Présenté fin janvier 2016, le projet de directive européenne anti-évasion fiscale est actuellement en consultation tant au niveau des Etats membres qu’au Parlement européen. Il transpose les recommandations de l’OCDE dans le cadre du projet Base Erosion & Profit Shifting, plus connu sous l’acronyme BEPS qui ont été publiées l’automne dernier. Son principe fondamental: unification du droit fiscal international et imposition des entreprises transnationales là où elles génèrent leurs bénéfices. Mais pour Robert Danon et Pasquale Pistone, professeurs aux Universités de Lausanne et de Vienne/Salerno, certaines mesures proposées par le projet de directive de janvier sont discriminatoires et protectionnistes envers les pays tiers comme la Suisse. Le projet BEPS avait été lancé lors du Sommet du G20 en 2013 à Saint-Pétersbourg.

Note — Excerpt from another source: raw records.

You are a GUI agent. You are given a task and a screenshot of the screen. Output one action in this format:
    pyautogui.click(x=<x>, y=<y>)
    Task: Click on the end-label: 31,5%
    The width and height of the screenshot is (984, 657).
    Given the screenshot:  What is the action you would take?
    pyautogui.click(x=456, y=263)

La Suisse a participé, même activement, à l’élaboration des recommandations du projet BEPS. A présent, elle met en œuvre les standards internationaux. «Elle s’est notamment engagée à supprimer des régimes fiscaux jugés dommageables et a pleinement accepté la voie de l’échange de renseignement entre Etats», explique Robert Danon. Bref pour lui, Berne s’est complètement ralliée au projet BEPS et aux standards internationaux.

C’est aussi le cas pour l’Union européenne (UE) qui a été l’un des moteurs du projet. «En revanche, le projet de directive de janvier va trop loin dans la transposition des recommandations de l’OCDE, dénonce Pasquale Pistone. Et cela se passe au détriment des pays tiers.» Selon lui, les règles sur les sociétés contrôlées du projet («CFC rules») établissent une distinction entre les filiales basées dans l’UE et celles se trouvant dans des Etats tiers: les bénéfices des filiales européennes pourraient profiter d’un taux d’imposition compétitif (par exemple 12.5% en Irlande). Mais lorsque la filiale serait située dans un Etat tiers (comme la Suisse), ses bénéfices pourraient, à certaines conditions, être imposés dans l’Etat européen de la société mère.

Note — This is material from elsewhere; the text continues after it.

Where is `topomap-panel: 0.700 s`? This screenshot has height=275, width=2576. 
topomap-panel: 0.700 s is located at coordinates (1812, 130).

Pour les professeurs Danon et Pistone, le projet de directive crée ici: «une distorsion de concurrence en défaveur de la Suisse qui heurte l’accord de libre-échange de 1972 signé entre Berne et Bruxelles». En effet, contrairement à la Suisse, l’UE estime que cet accord s’applique à la fiscalité des entreprises et elle l’a même invoqué en 2007 pour demander la suppression des statuts fiscaux cantonaux aujourd’hui en voie d’abrogation. L’UE n’est ainsi pas cohérente en adoptant des règles conférant un avantage fiscal aux groupes disposant de filiales européennes au détriment de ceux choisissant la Suisse comme lieu d’implantation. «Tout comme à l’intérieur de l’UE, la seule solution acceptable serait de prévoir que les règles des «sociétés étrangères contrôlées (CFC) ne s’appliquent pas aux filiales suisses déployant une activité économique réelle, peu importe leur niveau d’imposition. C’est aussi dans l’intérêt des Etats membres qui accueillent aujourd’hui les holdings européennes de groupes internationaux», estime Robert Danon.

Les deux professeurs relèvent un autre problème: le projet de directive ne constitue qu’un standard de protection «minimum» et n’empêche pas les Etats européens d’adopter des règles plus dures à l’égard des Etats tiers. «On peut donc s’interroger sur son utilité. Mais à l’égard de la Suisse les Etats membres ne peuvent ignorer l’accord de libre-échange», insiste Robert Danon.